Максим Горький. Книга о русских людях. - М.: Вагриус, 2000, 378 с.
ДЛЯ НАС, честно зубривших "Песню о Соколе", скучавших над романом "Мать", а уже после школы восхищавшихся внепрограммной "Жизнью Клима Самгина", Горький, несмотря на усердие школьных филологов, все-таки остался фигурой загадочной. Уж слишком он "широк, надо бы сузить". Ныне литературоведы пытаются разобраться в его отношениях с марксизмом, революцией, партией, Лениным и Сталиным, расшифровывают обширную, но плохо известную переписку, все чаще обращаются к его программным философским статьям. Но Горький, как и всякая слишком крупная творческая личность, ускользает из понятийных сетей. Нельзя его уложить в рамки школ, направлений, периодов. И все же новое издание его "Заметок из дневника", воспоминаний, в особенности же знаменитых "Несвоевременных мыслей" и аутентичной редакции очерка "В.И. Ленин", должно что-нибудь да прояснить в авторе, которого мы так хорошо и, оказывается, так плохо знаем.
Конечно, многое проясняет увлеченность Горького "богостроительными" теориями Александра Богданова и Анатолия Луначарского. Писатель мыслил социализм как результат постепенного превращения материи в психическую энергию, как духовно-психическое строительство. Он усматривал преображение народа в приобщении его к культуре (прежде всего западной) и верил, что новая власть поможет это осуществить. Видя, что человеческий материал для будущего научно-организованного, идеального Человека весьма далек от совершенства, народа "этот Горький" не понимал и ненавидел.
Однако "другой Горький" его "мучительно и тревожно" любил, не в силах оторвать глаз от загадочного зрелища дикого невежества, которое надо преобразовать в разум и просвещенность. В "Заметках из дневника" - все те же горьковские типы, которых он подмечал, путешествуя "по Руси". В своих исканиях они словно бы пытаются на свой страх и риск заполнить ту культурную пропасть, что разверзлась между "верхами" и "низами" со времен петровских реформ. Земские статистики, слесари, врачи, журналисты, купцы, могильщики вновь и вновь решают вопрос о "бытии Бога". "Христос прячется от попов, попы его заарестовать хотят, они ему враги, конечно! А Христос скрылся под Москвой, на станции Петушки", - шепчет изумленному автору один из учеников Анны Шмит, известной теософки, отождествлявшей себя с Софией-Премудростью. Может быть, и прав был Лев Толстой, критически заметивший Горькому: "все мужики говорят у вас очень умно... в каждом рассказе какой-то вселенский собор умников. И все афоризмами говорят..." И верно, Россия у Горького населена не только маргиналами, которые сначала зарежут, а потом поплачут над убитым. В уездных городках живут "оригинальные бродяги", оставляющие "плен темной, великой скуки" в поисках правды. Вот если бы русские люди с тем же пылом, не надеясь на Бога и Николая Угодника, бросили свои нерастраченные миллионные силы на культурное строительство, строили каналы и прокладывали дороги, мечтает Горький в "Несвоевременных мыслях"... Но не любит разума, не любит сильного, не любит работать русский народ.

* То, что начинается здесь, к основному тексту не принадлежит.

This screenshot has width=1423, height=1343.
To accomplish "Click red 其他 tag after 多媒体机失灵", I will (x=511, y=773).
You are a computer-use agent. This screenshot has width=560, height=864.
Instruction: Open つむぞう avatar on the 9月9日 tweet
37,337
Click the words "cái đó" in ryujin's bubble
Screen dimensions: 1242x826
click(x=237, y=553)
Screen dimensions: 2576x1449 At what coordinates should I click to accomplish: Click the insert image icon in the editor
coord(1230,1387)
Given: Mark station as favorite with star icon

И писатели у Горького - правдолюбцы, плоть от плоти своего народа. Вот Чехов, "живущий на средства души". Вот Толстой, "изъездивший все пустыни мысли в поисках всеобъемлющей правды и не нашедший ее для себя". Вот мучимый мыслями о смерти Леонид Андреев. Каково их место на корабле революции? Восхищаясь талантом, Горький их переживаний понять не в силах. Для него социализм - не результат энергии одиночки, а творчество масс. В будущем "я" сольется с "мы", детали соединятся в огромный и вечный "конструктор красного цвета".